## The problem:
Below are records; reproduce exactly the lines from the one containing "toninho (606, 1205)" through the end, both included, and only those.

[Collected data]
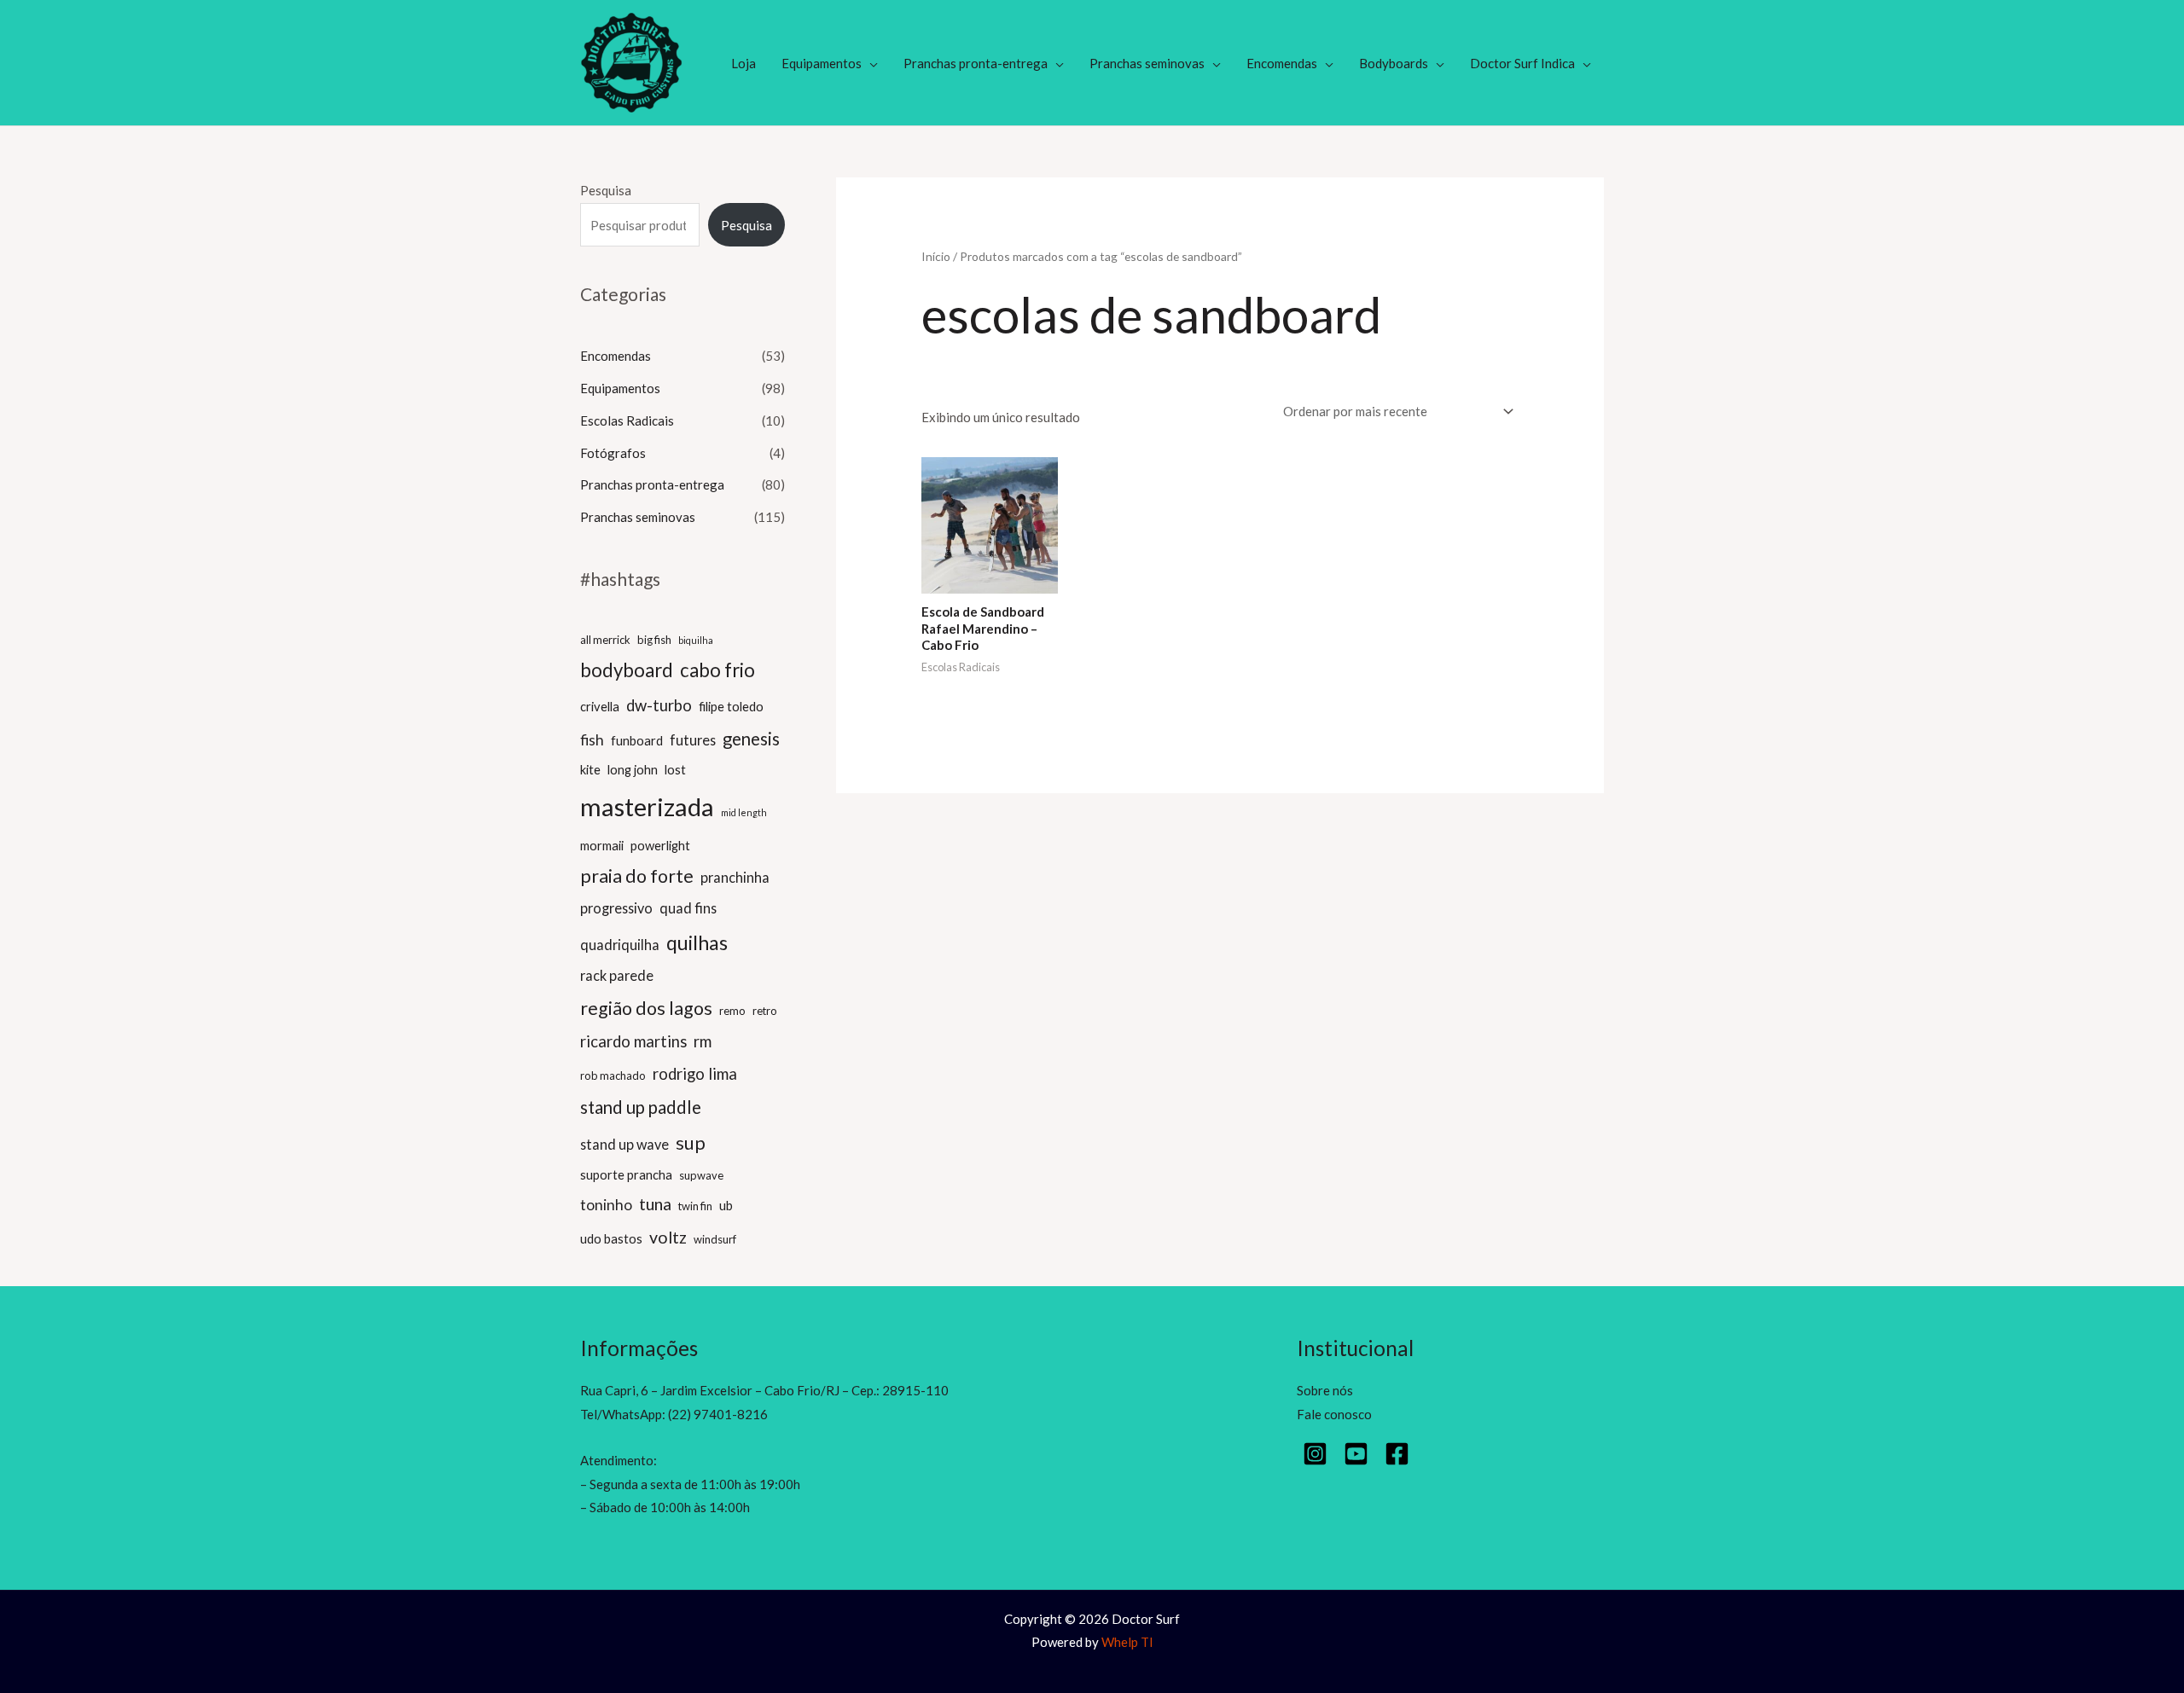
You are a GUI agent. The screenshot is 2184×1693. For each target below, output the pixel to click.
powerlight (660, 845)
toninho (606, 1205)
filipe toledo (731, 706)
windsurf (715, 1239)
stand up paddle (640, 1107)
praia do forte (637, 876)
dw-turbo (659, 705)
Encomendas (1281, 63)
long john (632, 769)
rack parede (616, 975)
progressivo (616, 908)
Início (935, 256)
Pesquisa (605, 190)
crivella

## Response area:
toninho (606, 1205)
filipe toledo (731, 706)
windsurf (715, 1239)
stand up paddle (640, 1107)
praia do forte (637, 876)
dw-turbo (659, 705)
Encomendas (1281, 63)
long john (632, 769)
rack parede (616, 975)
progressivo (616, 908)
Início (935, 256)
Pesquisa (605, 190)
crivella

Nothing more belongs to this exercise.